(Collected data)
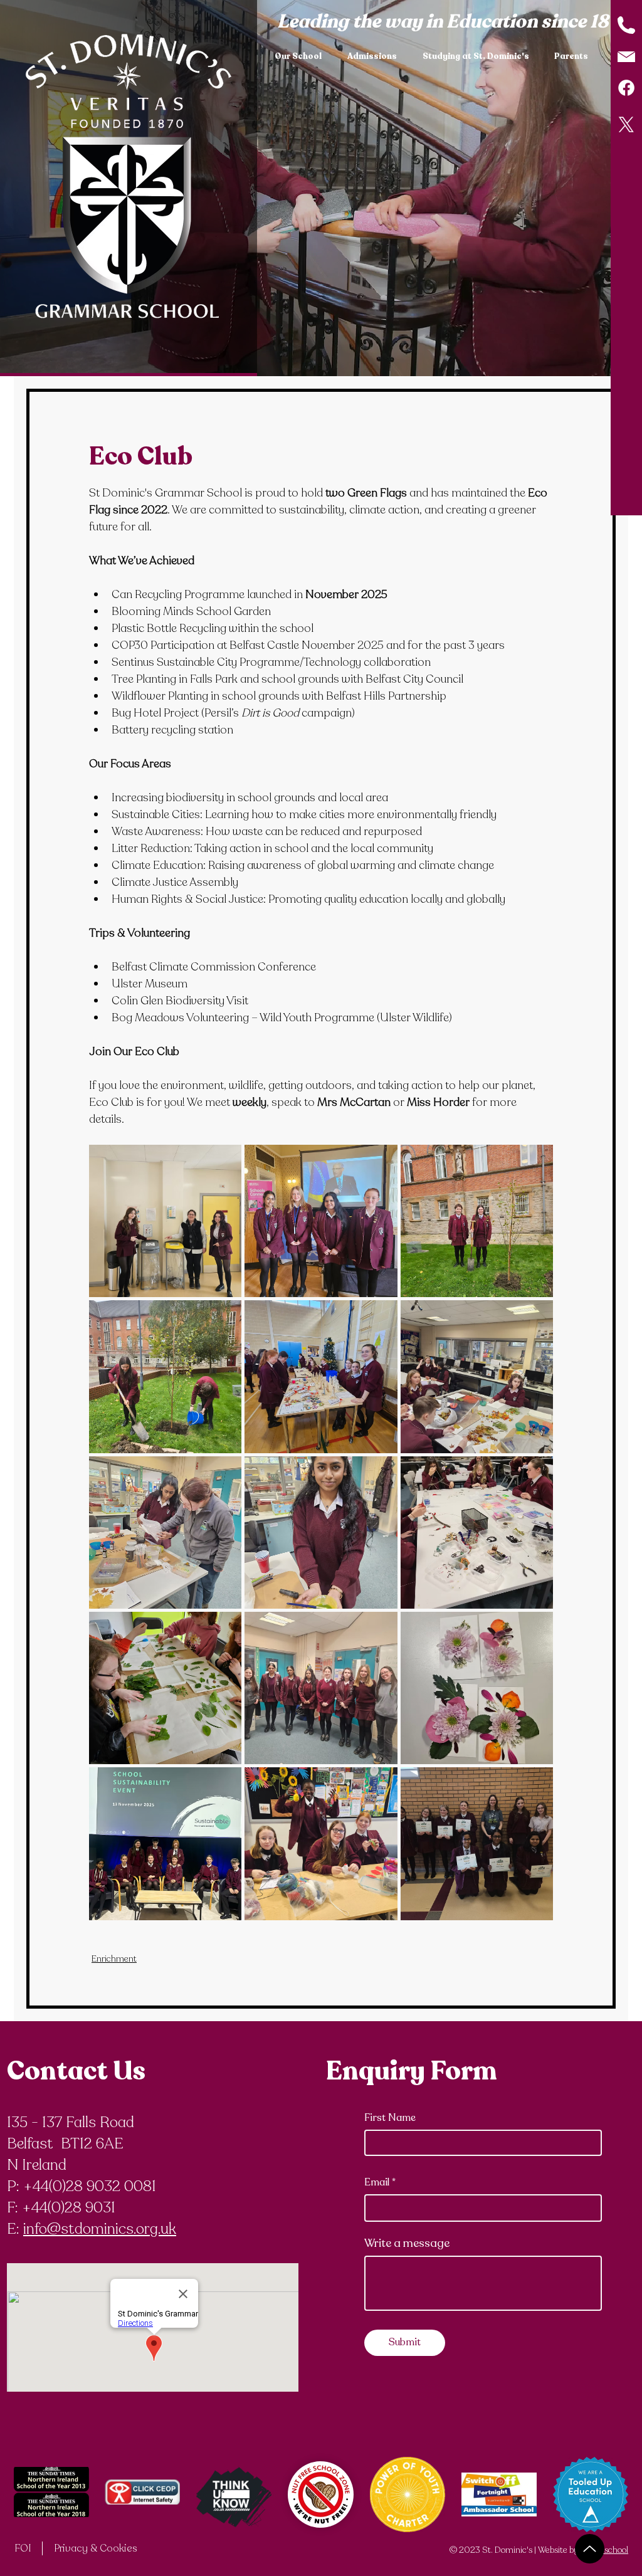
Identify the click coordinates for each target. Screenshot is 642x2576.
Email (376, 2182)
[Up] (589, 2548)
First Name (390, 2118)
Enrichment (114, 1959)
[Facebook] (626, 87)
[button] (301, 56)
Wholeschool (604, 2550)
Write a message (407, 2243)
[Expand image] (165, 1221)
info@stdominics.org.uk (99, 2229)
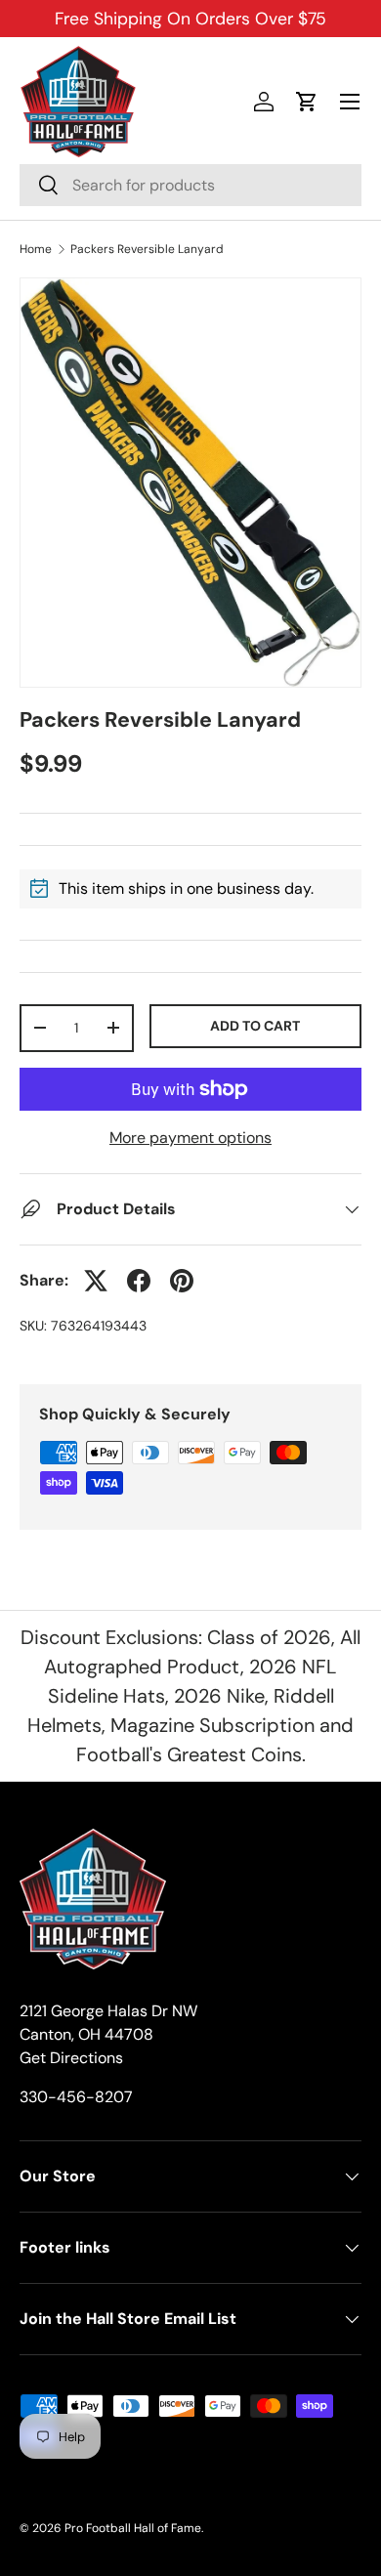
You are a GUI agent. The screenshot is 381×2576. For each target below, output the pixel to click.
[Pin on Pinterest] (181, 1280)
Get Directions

» **Assigned task**: What is needed is every line of the records above that contains the word "target".

» **Exercise response**:
Identify the click coordinates for each target. Screenshot is 642x2576.
You are a GUI agent. The screenshot is 381×2576. For each target below, output the pixel to click.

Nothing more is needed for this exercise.